In general, the kinase-activating forms of Ph-like ALL described so far fall into several broad groups, he added. Some include CRLF2 rearrangements, often accompanied by other mutations, such as alterations affecting Janus kinase genes such as JAK1 or JAK2. Another set of Ph-like ALL cases can be traced to other JAK-STAT fusions or mutations activating the JAK-STAT signaling pathway. An ABL class of Ph-like ALLs is marked by fusions of tyrosine kinase genes susceptible to the same types of inhibitors used to treat ABL fusions.

Across the complete set of adult ALL cases, the team uncovered BCR-ABL1 fusions in more than 23 percent of individuals, including almost one-third of individuals in the oldest group. Meanwhile, the Ph-like ALL turned up in nearly 28 percent of cases affecting young adults, but was also detected in more than 20 percent of the 40 to 59 year olds and in almost one-quarter of cases involving individuals over 60. All told, some 88 percent of the Ph-like ALL individuals carried kinase-activating mutations and more than half had CRLF2 rearrangements.

As in past studies of ALL, older age at diagnosis did not bode well for survival. But Ph-like ALL was also associated with dips in progression-free survival and overall survival, particularly in the young adult group.

To take a closer look at the roots of the Ph-like ALL features, the team went on to do RNA sequencing with Illumina HiSeq 2500 or 4000 instruments on 86 individuals in the Ph-like ALL group — an analysis that helped in further teasing apart the types of rearrangements, fusions, and sequence mutations that can lead to Ph-like expression patterns.

From these and other analyses, the study's authors suggested that "identification of patients with Ph-like ALL should be incorporated into the design of future clinical trials."

For their part, the St. Jude researchers are gearing up to do a clinical trial on the effectiveness of targeted treatment for individuals with Ph-like ALL who are younger than 21, Mullighan said. That trial is expected to begin early next year. He noted that other groups, including COG, have related trials underway, following from work hinting at the effectiveness of tyrosine receptor kinase inhibitors in relapsed or treatment refractory Ph-like ALL cases.

"The challenge now is to address the responsiveness in a carefully designed prospective fashion," Mullighan said. "Particularly in childhood leukemia, we would not envisage these [tyrosine receptor kinase inhibitors] being used as single-agent therapy. We strongly feel that they need to be combined with a backbone of chemotherapy."

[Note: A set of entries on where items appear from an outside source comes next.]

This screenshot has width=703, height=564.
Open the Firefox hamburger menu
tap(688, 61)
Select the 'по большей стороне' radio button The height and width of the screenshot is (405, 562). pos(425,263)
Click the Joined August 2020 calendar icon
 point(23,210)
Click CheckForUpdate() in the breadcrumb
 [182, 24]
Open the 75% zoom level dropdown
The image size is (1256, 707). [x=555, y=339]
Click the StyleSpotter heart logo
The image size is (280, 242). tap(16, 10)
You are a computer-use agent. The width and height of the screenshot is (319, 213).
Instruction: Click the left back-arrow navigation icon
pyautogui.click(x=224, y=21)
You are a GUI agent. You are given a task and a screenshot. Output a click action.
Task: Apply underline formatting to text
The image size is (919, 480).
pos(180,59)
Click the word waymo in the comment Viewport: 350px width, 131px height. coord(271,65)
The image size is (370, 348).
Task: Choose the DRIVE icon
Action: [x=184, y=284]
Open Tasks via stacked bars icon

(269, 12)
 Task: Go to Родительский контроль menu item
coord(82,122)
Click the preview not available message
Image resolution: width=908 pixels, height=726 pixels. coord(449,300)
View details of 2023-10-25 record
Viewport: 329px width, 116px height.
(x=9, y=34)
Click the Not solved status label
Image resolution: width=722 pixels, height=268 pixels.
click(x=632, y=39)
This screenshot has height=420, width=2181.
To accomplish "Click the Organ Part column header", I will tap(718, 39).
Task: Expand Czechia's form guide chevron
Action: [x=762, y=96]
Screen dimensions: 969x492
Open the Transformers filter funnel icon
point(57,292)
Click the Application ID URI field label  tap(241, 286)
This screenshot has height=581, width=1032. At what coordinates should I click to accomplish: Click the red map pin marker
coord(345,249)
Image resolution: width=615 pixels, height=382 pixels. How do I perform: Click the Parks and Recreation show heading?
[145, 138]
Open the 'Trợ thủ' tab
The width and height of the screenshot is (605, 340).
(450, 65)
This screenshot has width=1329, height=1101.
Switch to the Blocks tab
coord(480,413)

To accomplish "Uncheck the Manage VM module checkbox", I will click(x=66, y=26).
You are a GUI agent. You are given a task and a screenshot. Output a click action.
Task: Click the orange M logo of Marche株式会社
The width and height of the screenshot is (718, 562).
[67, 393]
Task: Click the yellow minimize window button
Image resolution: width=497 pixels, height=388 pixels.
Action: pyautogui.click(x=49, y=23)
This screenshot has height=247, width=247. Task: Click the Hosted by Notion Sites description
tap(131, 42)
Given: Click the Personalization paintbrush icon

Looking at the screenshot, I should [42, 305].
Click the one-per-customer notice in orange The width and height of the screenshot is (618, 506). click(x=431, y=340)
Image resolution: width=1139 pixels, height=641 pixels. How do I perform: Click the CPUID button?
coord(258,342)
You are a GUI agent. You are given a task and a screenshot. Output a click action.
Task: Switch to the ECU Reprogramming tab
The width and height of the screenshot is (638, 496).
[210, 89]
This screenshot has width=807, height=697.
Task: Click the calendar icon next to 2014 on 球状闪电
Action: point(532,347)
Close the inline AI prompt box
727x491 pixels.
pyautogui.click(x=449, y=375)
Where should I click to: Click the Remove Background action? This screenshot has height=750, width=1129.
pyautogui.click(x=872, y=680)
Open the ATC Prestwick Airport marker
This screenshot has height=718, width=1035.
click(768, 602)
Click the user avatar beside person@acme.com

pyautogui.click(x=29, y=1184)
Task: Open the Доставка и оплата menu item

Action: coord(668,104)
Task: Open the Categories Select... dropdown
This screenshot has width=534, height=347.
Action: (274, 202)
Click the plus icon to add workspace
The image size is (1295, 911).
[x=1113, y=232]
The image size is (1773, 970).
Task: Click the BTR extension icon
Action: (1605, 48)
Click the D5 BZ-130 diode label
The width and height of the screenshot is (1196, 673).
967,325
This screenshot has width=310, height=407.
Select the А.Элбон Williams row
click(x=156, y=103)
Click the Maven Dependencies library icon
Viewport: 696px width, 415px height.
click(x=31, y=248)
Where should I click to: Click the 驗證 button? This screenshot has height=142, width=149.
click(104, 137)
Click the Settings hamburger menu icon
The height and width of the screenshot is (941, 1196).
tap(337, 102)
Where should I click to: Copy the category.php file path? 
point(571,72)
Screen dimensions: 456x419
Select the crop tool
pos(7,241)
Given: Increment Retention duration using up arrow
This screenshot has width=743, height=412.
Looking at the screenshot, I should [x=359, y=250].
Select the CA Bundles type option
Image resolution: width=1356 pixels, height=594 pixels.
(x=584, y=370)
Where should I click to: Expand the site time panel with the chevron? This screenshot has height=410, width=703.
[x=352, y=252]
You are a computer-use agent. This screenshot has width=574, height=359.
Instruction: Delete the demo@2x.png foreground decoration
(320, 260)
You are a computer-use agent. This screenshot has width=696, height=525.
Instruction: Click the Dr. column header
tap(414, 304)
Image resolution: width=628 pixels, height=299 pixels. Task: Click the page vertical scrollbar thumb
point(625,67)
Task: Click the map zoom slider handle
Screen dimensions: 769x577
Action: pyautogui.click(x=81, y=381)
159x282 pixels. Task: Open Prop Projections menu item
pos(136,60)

Following from their results so far, the St. Jude researchers are also doing studies focused on untangling the molecular alterations that drive leukemia development or mediate treatment response in engineered mouse models and patient-derived xenografts. Those models may offer a window into ALL vulnerabilities that might be targeted with other types of drugs, Mullighan noted.

He emphasized the importance of investigating strategies for using Ph-like ALL status to inform patient' diagnoses. "The big question that everyone is now grappling with is, 'How to implement this into frontline diagnostics,'" he said, noting that "the approaches are different depending on the center and its bandwidth and capability."